"Annem her zaman yetersizliklerinden şikayet eden insanların hiçbir şeyi değiştiremeyeceğini söylerdi...
Ibuku berpesan orang yang selalu mengeluhkan ketidakmampuan niscaya tak akan dapat mengubah apapun..."
(Hasyi Ozgur Bhirawa Sanca IX)
Aku dan ibuku seakan mewakili patung emas yang telah menjadi lambang negara sekaligus kebanggaan Kerajaan Miggleland. Patung itu berada tepat di pusat ibu kota Miggleland, Rumeli Hisari. Patung tersebut berbentuk seperti seorang ibu sedang mengendong anaknya yang masih bayi, melambangkan kasih yang tak akan pernah padam, bahkan oleh terjangan waktu.
Patung ibu itu terlihat diangkat dan disanjung seperti ratu oleh patung-patung penguin emas yang membungkuk di kakinya. Ibu dan anaknya mengenakan busana yang hampir menutupi seluruh wajahnya dari salju, seperti Suku Nenets Eskimo yang sedang memburu ikan tersembunyi di balik lapisan es sungai Kutub Utara.
Setelah perang nuklir berakhir, sebenarnya bumi kembali menjadi planet yang layak huni. Hampir sama sehatnya dengan jutaan tahun lalu. Namun dampak perang nuklir masih sangat terasa terutama di sebagian belahan bumi, khususnya di Miggleland. Kerajaan ini sudah bukan lagi dunia manusia, namun menjadi dunia para siluman. Lebih tepatnya manusia setengah siluman, seperti diriku.
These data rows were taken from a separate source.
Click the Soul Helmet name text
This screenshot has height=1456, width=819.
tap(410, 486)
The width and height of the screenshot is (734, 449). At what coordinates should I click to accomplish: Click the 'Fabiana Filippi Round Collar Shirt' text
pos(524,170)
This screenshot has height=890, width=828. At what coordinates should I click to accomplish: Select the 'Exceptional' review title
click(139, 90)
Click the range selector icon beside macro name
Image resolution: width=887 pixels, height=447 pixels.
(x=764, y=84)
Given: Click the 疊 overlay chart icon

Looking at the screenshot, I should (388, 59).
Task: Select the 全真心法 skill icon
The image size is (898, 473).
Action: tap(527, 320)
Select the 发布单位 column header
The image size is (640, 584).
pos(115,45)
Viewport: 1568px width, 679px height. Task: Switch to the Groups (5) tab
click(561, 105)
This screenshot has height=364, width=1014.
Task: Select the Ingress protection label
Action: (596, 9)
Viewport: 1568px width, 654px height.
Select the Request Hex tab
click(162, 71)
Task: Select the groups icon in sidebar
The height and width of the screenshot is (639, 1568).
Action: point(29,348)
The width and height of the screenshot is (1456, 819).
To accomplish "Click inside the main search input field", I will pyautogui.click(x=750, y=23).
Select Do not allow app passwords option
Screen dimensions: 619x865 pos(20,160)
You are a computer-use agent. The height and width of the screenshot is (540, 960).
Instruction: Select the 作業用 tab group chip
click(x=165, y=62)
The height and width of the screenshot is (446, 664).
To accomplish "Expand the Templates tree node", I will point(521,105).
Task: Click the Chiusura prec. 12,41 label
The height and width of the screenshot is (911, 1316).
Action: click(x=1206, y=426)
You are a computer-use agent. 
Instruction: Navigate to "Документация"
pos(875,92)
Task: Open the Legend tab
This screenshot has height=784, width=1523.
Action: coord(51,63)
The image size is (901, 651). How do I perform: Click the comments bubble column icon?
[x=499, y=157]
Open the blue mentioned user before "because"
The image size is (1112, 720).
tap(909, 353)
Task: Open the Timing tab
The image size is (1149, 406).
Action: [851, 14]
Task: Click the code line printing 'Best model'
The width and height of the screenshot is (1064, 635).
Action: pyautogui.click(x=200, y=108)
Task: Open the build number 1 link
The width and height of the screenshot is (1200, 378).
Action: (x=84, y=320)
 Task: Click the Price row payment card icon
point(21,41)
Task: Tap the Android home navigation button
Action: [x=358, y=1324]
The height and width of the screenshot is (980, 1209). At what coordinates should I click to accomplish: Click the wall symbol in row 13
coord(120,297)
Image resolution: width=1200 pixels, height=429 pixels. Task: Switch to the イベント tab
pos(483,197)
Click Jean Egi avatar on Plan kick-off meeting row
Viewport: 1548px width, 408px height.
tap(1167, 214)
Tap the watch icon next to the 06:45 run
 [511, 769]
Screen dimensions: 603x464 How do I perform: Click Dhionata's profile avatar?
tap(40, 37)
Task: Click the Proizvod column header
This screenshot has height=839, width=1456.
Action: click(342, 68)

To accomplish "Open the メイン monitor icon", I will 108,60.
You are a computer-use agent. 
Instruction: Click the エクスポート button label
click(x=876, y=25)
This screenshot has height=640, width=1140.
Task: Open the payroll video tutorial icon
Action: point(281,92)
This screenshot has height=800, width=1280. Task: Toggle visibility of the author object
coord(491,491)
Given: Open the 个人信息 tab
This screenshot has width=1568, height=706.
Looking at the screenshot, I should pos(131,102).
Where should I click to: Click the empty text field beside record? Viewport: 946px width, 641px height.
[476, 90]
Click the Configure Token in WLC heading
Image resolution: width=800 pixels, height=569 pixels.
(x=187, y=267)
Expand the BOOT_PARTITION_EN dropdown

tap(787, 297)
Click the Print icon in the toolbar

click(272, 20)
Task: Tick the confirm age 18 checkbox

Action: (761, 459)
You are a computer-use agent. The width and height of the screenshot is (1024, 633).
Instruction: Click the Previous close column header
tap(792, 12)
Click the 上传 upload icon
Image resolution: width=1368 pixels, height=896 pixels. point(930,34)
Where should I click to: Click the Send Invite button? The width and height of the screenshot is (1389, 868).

Benda-benda dan kendaraan pribadi sudah sangat canggih, berbanding terbalik dengan fasilitas dan kendaraan umum yang masih kuno. Bahkan terkadang fasilitas umum seperti angkutan kota menggunakan sisa-sisa peralatan perang nuklir.
Aku mencium tangan ibu. Ia mengizinkanku pergi ke sekolah dan berpetualang di dunia yang sangat mengerikan bagiku. Biasanya ibuku tidak pernah percaya anak autis dengan sindrom asperger sepertiku dapat menjaga dan mengurus dirinya sendiri di dunia luar sana tanpa perlindungan orang tua.
Tapi entah mengapa belakangan ini ibuku mulai percaya aku bisa menjaga dan melindungi diri sendiri. Satu-satunya hal yang ingin kutanyakan pada ibu selama ini adalah, “Sebenarnya aku dilindungi dari apa?”
Namaku adalah Hasyi Ozgur. Ozgur bermakna kebebasan. Aku ingin memiliki kebebasan untuk meniti, mengurus, dan melindungi hidupku sendiri. Satu-satunya impian seluruh anak autis sepertiku di dunia ini hanyalah bebas hidup mandiri, tanpa harus bergantung pada siapapun. Memang banyak anak autis yang ketika dewasa tidak bisa mandi sendiri tanpa bantuan orang tuanya. Bahkan aku sendiri mungkin juga tidak dapat mandi dengan cukup bersih tanpa arahan langsung dari ibuku.
Aku sangat membenci kedewasaan. Ibuku selalu mengatakan jika anak autis sepertiku tumbuh dewasa mentalnya dan sifatnya yang cengeng akan tetap melekat, sama seperti anak kecil.
Kedewasaan juga bermakna aku harus menghadapi perubahan untuk mengurus diriku sendiri. Sedangkan anak autis sepertiku sangat membenci perubahan seperti tantangan baru. Kami menyukai hal sama yang dilakukan berulang-ulang. Penyihir abadi mungkin bersemayam di tubuh anak-anak autis di seluruh dunia. Membuat mereka menjadi anak kecil selamanya dan takut keluar dari zona nyaman, seperti aku yang seolah terpisah dengan jarak tak terbatas dari dunia nyata.
Aku berharap menjadi anak kecil selamanya. Sehingga aku tidak harus takut dari dunia luar yang sangat mengerikan. Aku tidak percaya ketika ibuku selalu mengatakan jika kerajaan ini adalah negeri yang dijanjikan bagi kebahagiaan anak autis sepertiku. Mungkin karena janji itu memang belum ditepati, aku tidak terlalu merasa bahagia hidup di kerajaan ini.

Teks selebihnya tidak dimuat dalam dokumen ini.